By MARTHA McCLAIN
Special to the PRESS
A lawsuit calling for the immediate termination of Laguna Vista Municipal Court Judge Roberto Rodriguez has been filed by an attorney representing Duane Rasmussen in state district court against the Town of Laguna Vista.
The legal action stems from what some say is the failure of the Town Council to abide by terms of the City Charter adopted in 2011.
Section 4.05 of the charter that reads: “Each Municipal Judge shall be a duly licensed attorney where possible. This provision shall not disqualify any non-Attorney Municipal Judge who may be serving at the time of the adoption of this Charter.” Rodriguez was selected from a pool of four candidates, three of which were attorneys who include Robert Matoush, Joe Lewis and Melanie Moore.
Mayor Susie Houston responded to the lawsuit Wednesday, saying that she and the majority of the Council followed their attorney’s advice in their vote to hire Rodriguez.
Rasmussen said Wednesday that measures calling for elected officials to honor the City Charter and rescind Rodriguez’s appointment have failed over the past two years. He finally opted to file legal action to compel compliance with the Charter, he said. He is also asking that the Town be required to re-advertise the position, receive new applications and follow the City Charter in their appointment of a new municipal court judge.
Rodriguez is the first judge to serve in that position since the adoption of the Charter. However, since his appointment, heavy criticism has been directed at elected officials who voted to instate him. Those officials are named along with the Town in the legal action, Rasmussen said.

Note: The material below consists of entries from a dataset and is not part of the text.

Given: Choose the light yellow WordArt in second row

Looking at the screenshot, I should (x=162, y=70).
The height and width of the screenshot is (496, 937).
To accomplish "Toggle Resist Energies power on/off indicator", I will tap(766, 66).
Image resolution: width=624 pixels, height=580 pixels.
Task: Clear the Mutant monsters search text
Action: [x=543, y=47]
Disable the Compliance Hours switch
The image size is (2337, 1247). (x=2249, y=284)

“I’ve been fighting a long while with letters to the editor and speaking at council meetings and not getting anywhere,” he said. Others with similar views, who are presently remaining silent, are also involved, he said.
Houston said, “I have been saying for the past two years that I did what I felt was right. We followed the advice of our attorney (Ramon Vela at the time), who said we could appoint a non-attorney as judge.”

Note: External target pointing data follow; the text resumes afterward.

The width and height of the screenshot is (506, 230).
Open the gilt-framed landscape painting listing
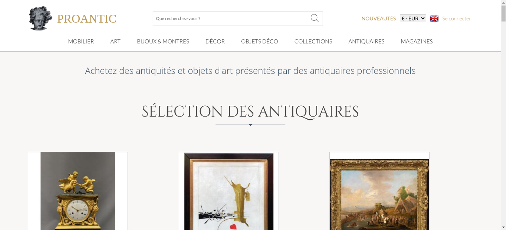[379, 191]
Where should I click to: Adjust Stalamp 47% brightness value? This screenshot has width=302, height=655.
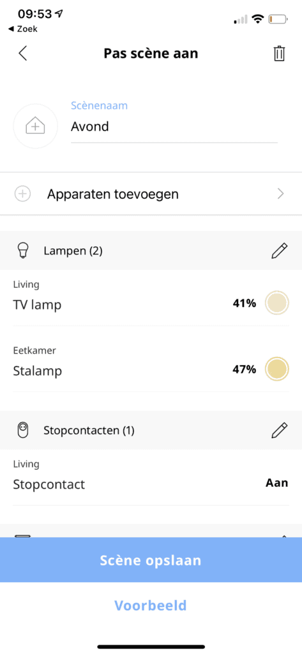245,369
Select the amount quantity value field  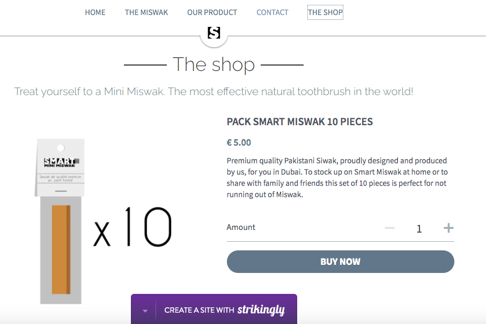[x=419, y=228]
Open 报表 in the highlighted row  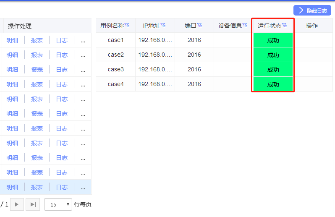coord(37,187)
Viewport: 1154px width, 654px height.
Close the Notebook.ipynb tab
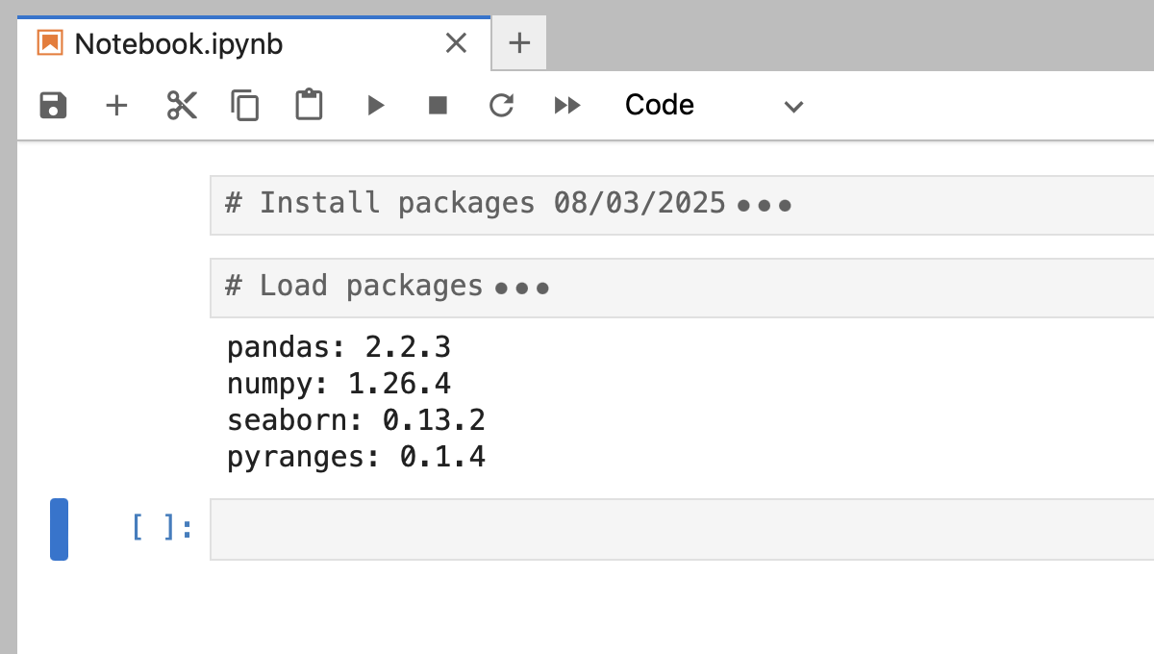click(455, 43)
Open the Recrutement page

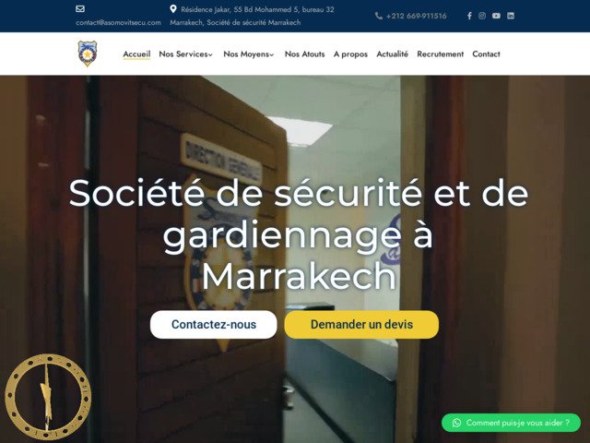[441, 54]
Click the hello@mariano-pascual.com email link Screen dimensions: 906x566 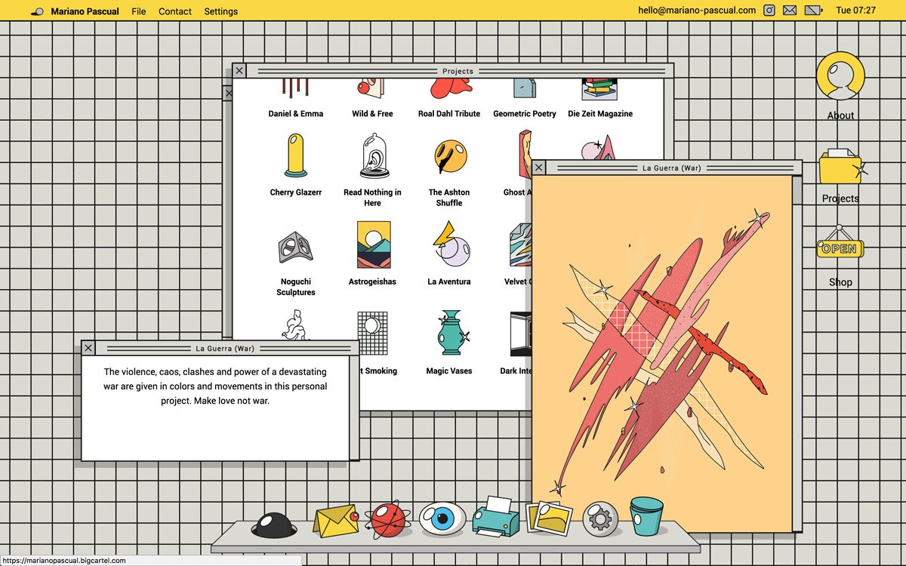click(x=696, y=11)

However, the attorney’s opinion was challenged by two councilmembers who voted against Rodriguez’s appointment, “How was the language (of the City Charter on the matter) interpreted, and by whom?” they asked, with a standing-room-only crowd consisting primarily of citizens against Rodriguez’s appointment.

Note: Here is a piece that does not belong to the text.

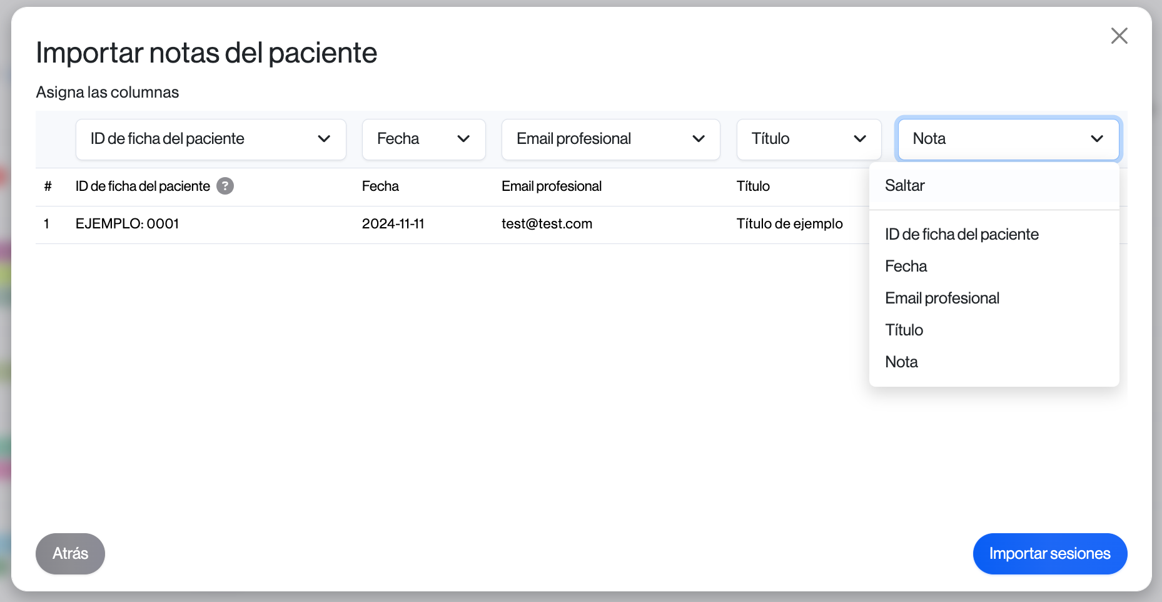Select Saltar from the dropdown list
The width and height of the screenshot is (1162, 602).
905,186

City Attorney Ramon Vela responded at the time, saying, “There are times that the Town can waive any formality of qualifications if it is more advantageous to the City,” he said.
“I advised the Council that they could appoint someone, not a licensed attorney. Everyone (Councilmember) has the discretion on how to interpret the language. It is not an open and shut case that it has to be a lawyer. They don’t have to possess a law degree,” Vela said. Vela later resigned his position and officials subsequently appointed current attorney Ricardo Morado as his replacement.
Over the course of the past years during public comments, residents have risen to admonish the board for its earlier actions. Among those speaking against the Council’s appointment were citizens who had served on the Charter Review Committee who specifically recounted their earlier discussions to ensure a qualified attorney would fill the position.
Rodriguez’s term will expire in August and Town officials last week unanimously approved a process to advertise for and evaluate a new round of candidates for that position, one of which would likely be appointed in July. Rodriguez could submit an application and be reconsidered for appointment.
Rodriguez has 29 years of law enforcement experience, including county jailer, telecommunications, street patrol, fire arms instructor, detective and special investigations. He retired as chief of police from the City of South Padre Island where he served in that capacity from 2000 -2009. He holds a bachelor’s degree in criminal justice (police administration) from UT-Brownsville/TSC and an associate degree in criminal justice. At the time of his appointment, Rodriguez was general partner and private investigator of Gold Star Investigations, LLP, South Padre Island.
A recommended schedule included advertising during the months of April and May, setting a deadline to receive applications for May 31.
Review and screening would occur at the June 11 Town Council meeting and interviews and selection would take place at the July 9 Town Council meeting, to be in effect in August.
Rasmussen said the Council’s actions do not impact his case. “I don’t know if they will follow the Charter this time. They may do the same thing again,” he said.